Product » Xeams

Clustering

Consider a scenario where you have more than one Xeams installed to filter junk messages. This scenario is depicted in the image below.

Example

Consider the following scenario:

  • You have 3 MX records to process incoming emails.
  • You are running Xeams on all 3 servers, that filter junk messages
  • Eventually, good messages are sent to MS Exchange
  • The highest priority MX refers to a Xeams instance that is on the same network as your Exchange
  • Xeams running on secondary MX are somewhere on the Internet
Since there are 3 instances of Xeams, it becomes a lot easier from an administrative perspective to change a rule on MASTER instance and let it automatically propagate to the SLAVES.

Prerequisites

  • You must use version 5.3 or newer
  • The build number between MASTER and SLAVES must match

Steps to enable clustering

Enabling clustering is a two step process:

Step 1 - Designate the highest priority Xeams as MASTER.

  • Login as admin to the web interface of the Xeams that you want to make the MASTER.
  • Click Cluster Management under Home
  • Select Master for Role
  • Add one or more slaves. Master and slave will communicate with each other over HTTP(S) using the same channel administrators use to connect to the web interface. Therefore, use the URL you normally use in your browser AND ensure necessary TCP/IP port (5272 by default) is open between the two machines.
  • You can add as many SLAVES as you like.
  • Note that you will see Not Authorized for the status when a slave is first added. This is normal.

Step 2 - Authorizing a MASTER.

  • Login as admin to the web interface of the Xeams that you want to designate as SLAVE.
  • Click Cluster Management under Home
  • Select Slave for Role
  • Add the IP address of the machine where MASTER is running. If that machine has multiple IP addresses, you can separate them by a comma. NOTE that there can ONLY be one MASTER. Do not put IP addresses for more than one machine in this field.
  • Once a MASTER is authorized, refresh the browser that is connected to the MASTER and ensure both machines can talk to each other by looking at the Status

What is synchronized

Following information is synchronized between MASTER and SLAVES.

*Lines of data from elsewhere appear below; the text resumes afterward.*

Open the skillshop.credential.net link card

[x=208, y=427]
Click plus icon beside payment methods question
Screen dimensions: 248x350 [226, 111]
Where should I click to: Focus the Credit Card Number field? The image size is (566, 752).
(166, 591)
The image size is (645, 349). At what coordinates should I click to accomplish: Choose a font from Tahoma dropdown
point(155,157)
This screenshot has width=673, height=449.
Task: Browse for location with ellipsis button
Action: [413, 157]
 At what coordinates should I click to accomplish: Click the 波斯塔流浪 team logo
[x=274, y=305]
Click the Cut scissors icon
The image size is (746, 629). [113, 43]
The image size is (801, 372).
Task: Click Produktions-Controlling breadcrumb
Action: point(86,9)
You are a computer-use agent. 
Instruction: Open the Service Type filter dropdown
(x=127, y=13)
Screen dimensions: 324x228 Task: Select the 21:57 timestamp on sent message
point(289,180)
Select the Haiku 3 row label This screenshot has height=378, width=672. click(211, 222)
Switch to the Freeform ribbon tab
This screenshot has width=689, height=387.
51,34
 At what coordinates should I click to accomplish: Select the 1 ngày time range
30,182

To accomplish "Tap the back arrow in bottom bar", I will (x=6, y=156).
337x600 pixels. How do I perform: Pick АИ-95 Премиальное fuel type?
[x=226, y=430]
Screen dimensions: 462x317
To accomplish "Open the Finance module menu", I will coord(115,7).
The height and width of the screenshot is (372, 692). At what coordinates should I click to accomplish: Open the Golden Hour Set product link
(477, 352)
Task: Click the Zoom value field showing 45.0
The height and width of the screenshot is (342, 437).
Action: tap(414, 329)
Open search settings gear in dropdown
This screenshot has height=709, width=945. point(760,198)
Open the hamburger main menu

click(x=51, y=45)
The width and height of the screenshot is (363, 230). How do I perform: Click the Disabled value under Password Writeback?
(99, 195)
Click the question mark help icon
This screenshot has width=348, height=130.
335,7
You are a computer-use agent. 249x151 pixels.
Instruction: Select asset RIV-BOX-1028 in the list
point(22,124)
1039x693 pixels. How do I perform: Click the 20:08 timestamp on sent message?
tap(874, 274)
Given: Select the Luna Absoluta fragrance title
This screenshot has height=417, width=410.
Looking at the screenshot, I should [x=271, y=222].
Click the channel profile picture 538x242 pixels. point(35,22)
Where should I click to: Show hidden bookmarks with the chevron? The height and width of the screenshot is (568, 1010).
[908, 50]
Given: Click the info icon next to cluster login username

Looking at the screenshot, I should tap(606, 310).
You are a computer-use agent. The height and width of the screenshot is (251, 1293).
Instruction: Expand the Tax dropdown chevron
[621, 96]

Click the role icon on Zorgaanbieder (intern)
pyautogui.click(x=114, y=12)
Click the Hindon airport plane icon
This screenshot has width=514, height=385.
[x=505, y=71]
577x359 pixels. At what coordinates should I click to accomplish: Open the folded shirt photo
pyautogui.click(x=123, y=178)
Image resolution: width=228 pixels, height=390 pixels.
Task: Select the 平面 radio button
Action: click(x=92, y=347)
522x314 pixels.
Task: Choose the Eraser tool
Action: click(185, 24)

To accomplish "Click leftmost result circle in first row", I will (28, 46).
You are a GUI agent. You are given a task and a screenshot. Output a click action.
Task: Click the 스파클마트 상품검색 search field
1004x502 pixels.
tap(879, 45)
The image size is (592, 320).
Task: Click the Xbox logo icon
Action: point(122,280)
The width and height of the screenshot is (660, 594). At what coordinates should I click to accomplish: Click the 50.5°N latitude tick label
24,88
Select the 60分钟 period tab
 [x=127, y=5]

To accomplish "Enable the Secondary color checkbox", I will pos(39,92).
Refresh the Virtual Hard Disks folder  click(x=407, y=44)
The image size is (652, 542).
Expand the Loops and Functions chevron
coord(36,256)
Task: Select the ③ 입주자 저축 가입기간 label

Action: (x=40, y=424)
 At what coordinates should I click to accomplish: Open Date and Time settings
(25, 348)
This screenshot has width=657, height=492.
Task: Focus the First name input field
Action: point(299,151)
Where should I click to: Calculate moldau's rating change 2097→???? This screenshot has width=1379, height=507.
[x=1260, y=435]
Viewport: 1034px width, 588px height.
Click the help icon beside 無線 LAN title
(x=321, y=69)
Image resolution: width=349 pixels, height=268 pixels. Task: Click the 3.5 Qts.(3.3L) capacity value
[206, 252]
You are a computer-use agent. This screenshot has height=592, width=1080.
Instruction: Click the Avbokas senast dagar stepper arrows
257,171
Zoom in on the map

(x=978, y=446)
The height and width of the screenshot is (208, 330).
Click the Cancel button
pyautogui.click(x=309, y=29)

  • Modifications to filtering rules, such as Score Configuration, Content Filters, RBL Filters, Black/white listed IP address.
  • Aliases
  • Distribution List
  • Users Configuration along with passwords
  • Trusted Domains

What is NOT synchronized

Most global parameters are NOT synchronized. For example:

  • Server Configuration, such as TCP/IP ports, SSL certificates, server mode
  • Configuration for SMTP Server or SMTP Proxy Server
  • Adminstrator's email and password
  • Active Directory, Message Retention, Alerts, Local Host File, ClamAV
  • Live Monitor
  • Log files.
  • Global reports - daily, monthly, yearly

Message Repository and Reports

Message repository is automatically synchronized between MASTER and SLAVES. Therefore, when you search messages or display a list of all messages, the MASTER will pull necessary information from the SLAVES and display one consolidated result.

Additionally, different colors are used in the message repository when a message is pulled from a SLAVE. See image below for a screenshot.



Same goes with user reports that are sent on daily basis. Reports will only be sent out from MASTER and will contain records from the SLAVES. Therefore, user will only get one report that will pull data from every instance of Xeams.

Troubleshooting common problems

The communication between MASTER and server occur over HTTP(S). Assuming the URL for a slave is http://mx2.yourcompany.com:5272, you will have to open firewall ports allowing the MASTER server to reach the slave on port 5272.

Checking the slave's status from Server

  • Click Cluster Management under Home
  • Refer to the Status column. There are 4 possible values for this status:

    1. Up and Running - this means MASTER can successfully connect to slave
    2. Invalid Response - this occurs if the slave machine is using an older build, or the URL is referring to an HTTP server other than Xeams
    3. Not Authorized - this means the IP address of the MASTER is not among the authorized IP addresses. Connect to the slave and add MASTER's IP address as Authorized Server
    4. Unable to connect - this occurs if the slave is NOT running or a firewall is block traffic

Checking the MASTER's status from slave

  • Click Cluster Management under Home
  • The MASTER is supposed to ping the slaves once every 10 minutes. You will see a warning message on this page if these pings are not received.
  • If no pings are received for 30 minutes, the administrator will be sent an email.

Frequently asked questions

Can I change filtering rules on SLAVES?
No. Rules you modified on SLAVES will get overwritten by MASTER. Therefore, avoid modifying any filtering rules on SLAVES.
Do I have to purchase a separate license for the SLAVE?
No. The license gets inherited from MASTER to SLAVE(s).
Do I have to search every instance for an email?
No. Messages searches are integrated. Therefore, try searching email only on MASTER. It will display emails the were received by the SLAVES.
Will SLAVES send quarantined report?
No. Only MASTER will send a consolidated report displaying quarantined emails not only from its own instance but emails that were received and quarantined by SLAVES.